→ **GIVEN RECORDS**:
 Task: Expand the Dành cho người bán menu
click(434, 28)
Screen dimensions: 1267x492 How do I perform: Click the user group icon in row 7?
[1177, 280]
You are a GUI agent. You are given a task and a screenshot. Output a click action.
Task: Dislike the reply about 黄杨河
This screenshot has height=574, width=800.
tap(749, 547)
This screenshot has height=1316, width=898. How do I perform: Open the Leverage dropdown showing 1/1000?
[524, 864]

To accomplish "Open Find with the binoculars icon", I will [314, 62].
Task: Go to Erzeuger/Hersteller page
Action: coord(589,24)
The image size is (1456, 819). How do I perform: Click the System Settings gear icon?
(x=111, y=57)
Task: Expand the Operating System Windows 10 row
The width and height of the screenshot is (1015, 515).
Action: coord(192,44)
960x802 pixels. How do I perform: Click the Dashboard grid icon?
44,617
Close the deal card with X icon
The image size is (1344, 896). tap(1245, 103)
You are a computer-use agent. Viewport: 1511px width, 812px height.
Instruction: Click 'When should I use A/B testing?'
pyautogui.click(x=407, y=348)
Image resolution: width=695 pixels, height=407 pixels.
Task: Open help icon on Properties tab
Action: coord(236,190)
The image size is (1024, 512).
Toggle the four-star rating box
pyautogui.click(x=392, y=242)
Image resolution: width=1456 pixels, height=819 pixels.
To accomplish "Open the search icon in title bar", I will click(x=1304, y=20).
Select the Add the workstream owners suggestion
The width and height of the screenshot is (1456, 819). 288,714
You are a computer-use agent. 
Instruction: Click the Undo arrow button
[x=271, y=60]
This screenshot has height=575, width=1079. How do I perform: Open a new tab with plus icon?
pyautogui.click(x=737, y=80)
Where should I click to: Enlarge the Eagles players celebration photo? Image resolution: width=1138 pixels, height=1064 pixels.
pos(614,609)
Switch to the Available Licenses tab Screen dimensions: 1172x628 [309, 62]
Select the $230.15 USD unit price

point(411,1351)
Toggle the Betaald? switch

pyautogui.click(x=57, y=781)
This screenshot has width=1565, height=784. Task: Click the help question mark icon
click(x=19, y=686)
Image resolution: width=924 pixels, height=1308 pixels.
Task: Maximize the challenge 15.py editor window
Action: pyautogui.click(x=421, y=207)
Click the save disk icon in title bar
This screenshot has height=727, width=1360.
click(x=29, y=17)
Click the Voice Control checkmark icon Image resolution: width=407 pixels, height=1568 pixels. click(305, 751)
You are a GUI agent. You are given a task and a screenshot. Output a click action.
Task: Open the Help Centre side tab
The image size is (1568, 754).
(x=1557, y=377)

→ **WHAT TO PRODUCE**: Reproduce all of the entries above verbatim, line for line, with no changes.

→ **TASK ANSWER**:
 Task: Expand the Dành cho người bán menu
click(434, 28)
Screen dimensions: 1267x492 How do I perform: Click the user group icon in row 7?
[1177, 280]
You are a GUI agent. You are given a task and a screenshot. Output a click action.
Task: Dislike the reply about 黄杨河
This screenshot has height=574, width=800.
tap(749, 547)
This screenshot has height=1316, width=898. How do I perform: Open the Leverage dropdown showing 1/1000?
[524, 864]

To accomplish "Open Find with the binoculars icon", I will [314, 62].
Task: Go to Erzeuger/Hersteller page
Action: coord(589,24)
The image size is (1456, 819). How do I perform: Click the System Settings gear icon?
(x=111, y=57)
Task: Expand the Operating System Windows 10 row
The width and height of the screenshot is (1015, 515).
Action: coord(192,44)
960x802 pixels. How do I perform: Click the Dashboard grid icon?
44,617
Close the deal card with X icon
The image size is (1344, 896). tap(1245, 103)
You are a computer-use agent. Viewport: 1511px width, 812px height.
Instruction: Click 'When should I use A/B testing?'
pyautogui.click(x=407, y=348)
Image resolution: width=695 pixels, height=407 pixels.
Task: Open help icon on Properties tab
Action: coord(236,190)
The image size is (1024, 512).
Toggle the four-star rating box
pyautogui.click(x=392, y=242)
Image resolution: width=1456 pixels, height=819 pixels.
To accomplish "Open the search icon in title bar", I will click(x=1304, y=20).
Select the Add the workstream owners suggestion
The width and height of the screenshot is (1456, 819). 288,714
You are a computer-use agent. 
Instruction: Click the Undo arrow button
[x=271, y=60]
This screenshot has height=575, width=1079. How do I perform: Open a new tab with plus icon?
pyautogui.click(x=737, y=80)
Where should I click to: Enlarge the Eagles players celebration photo? Image resolution: width=1138 pixels, height=1064 pixels.
pos(614,609)
Switch to the Available Licenses tab Screen dimensions: 1172x628 [309, 62]
Select the $230.15 USD unit price

point(411,1351)
Toggle the Betaald? switch

pyautogui.click(x=57, y=781)
This screenshot has width=1565, height=784. Task: Click the help question mark icon
click(x=19, y=686)
Image resolution: width=924 pixels, height=1308 pixels.
Task: Maximize the challenge 15.py editor window
Action: pyautogui.click(x=421, y=207)
Click the save disk icon in title bar
This screenshot has height=727, width=1360.
click(x=29, y=17)
Click the Voice Control checkmark icon Image resolution: width=407 pixels, height=1568 pixels. click(305, 751)
You are a GUI agent. You are given a task and a screenshot. Output a click action.
Task: Open the Help Centre side tab
The image size is (1568, 754).
(x=1557, y=377)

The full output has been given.